Patients are then advised to avoid strenuous work or activities until the pregnancy has been diagnosed. Menstruation does not necessarily mean that a pregnancy is not developing and patients should continue blood tests until a final outcome is known.
6. Freezing of Excess Embryos
If extra embryos result from an IVF cycle above the one or two required for embryo transfer, then these embryos can be frozen (cryopreserved) for later use in a Frozen Embryo Transfer (FET) cycle. Please see the section Treatments>Frozen Embryo Transfer (FET) for further information. Note that the fees for this freezing are not included in the IVF cycle fees.
7. Follow-up Tests
Blood tests may be done at frequent intervals to monitor progesterone levels and pregnancy hormone, hCG (often at 7, 10, and 12 days after oocyte retrieval). To maintain progesterone levels after IVF progesterone support is often prescribed and is routinely given as a vaginal pessary.
Pregnancy
The blood tests taken two weeks after the oocyte retrieval will detect whether the pregnancy hormone (hCG) is present: however it is too early to know whether there is a healthy continuing pregnancy.

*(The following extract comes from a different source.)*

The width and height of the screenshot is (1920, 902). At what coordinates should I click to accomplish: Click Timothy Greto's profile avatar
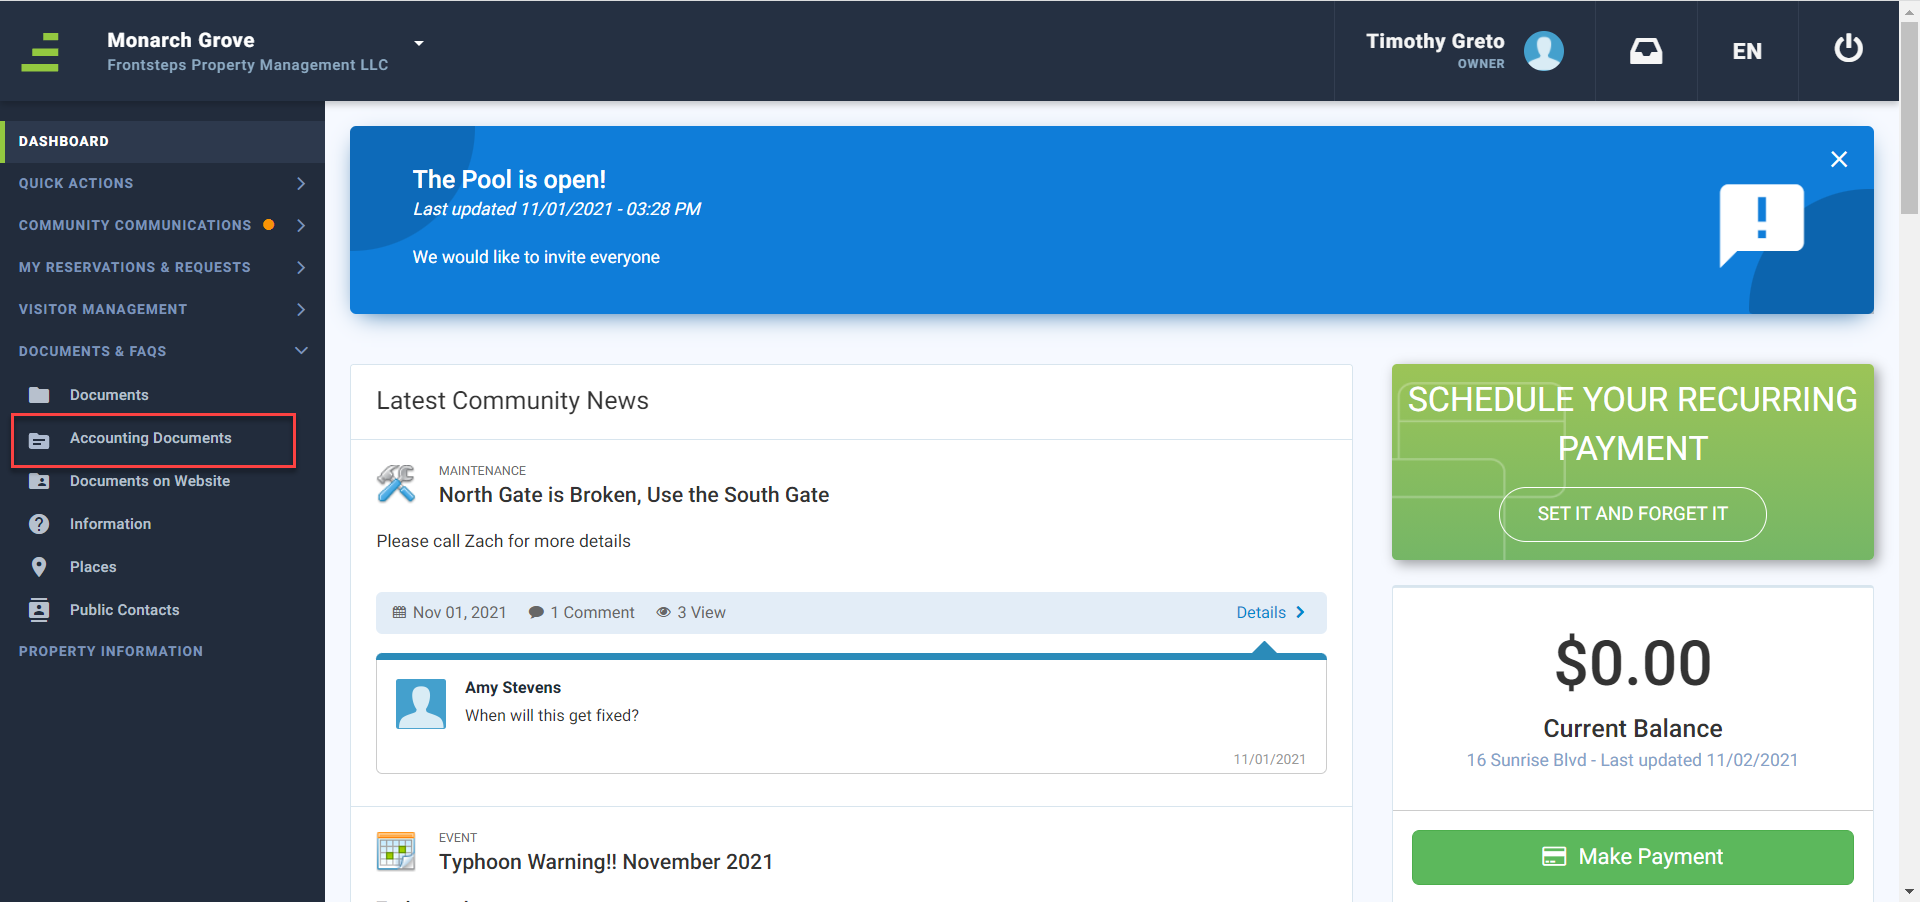pos(1543,51)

Repeat In-Vitro Fertilisation attempts
No pregnancy resulting after an embryo transfer is still the most common outcome of IVF and reflects our current state of knowledge and the limitations of ART. Often, specialists will be unable to give a reason why the embryo transfer has failed.If pregnancy does not occur, a cycle to transfer frozen embryos or a repeat attempt of IVF can usually be made approximately 3 months later, depending on the diagnostic findings of the most recent treatment cycle.
Cancellation of Cycles
Cycle cancellation occurs in about one in seven cycles. In the majority of cases, this is just a reflection of the variation in the biological system and a more satisfactory response is obtained in the next cycle attempt, possibly using a different drug dose or protocol.
If the blood oestradiol hormone levels and follicle numbers are too high, the specialist may decide that your cycle be cancelled to avoid the risk of OHSS (ovarian hyperstimulation syndrome). See Treatments> Oestrogen, OHSS and IVF for further information on OHSS. The specialist or the fertility nurses should explain this risk to you before starting treatment. This is only a temporary set back. Similarly if the blood hormone levels and ultrasound measurements show that insufficient follicles are growing then the specialist may also decide that the cycle be cancelled.
A cycle may also be cancelled if follicles develop on an inaccessible ovary (eg. follicles developing on the wrong side when scar tissue allows only one ovary to be accessible) or if ovarian cysts impede the cycle.
Rarely an industrial dispute or other circumstances beyond the fertility clinic’s control could result in a cycle being cancelled.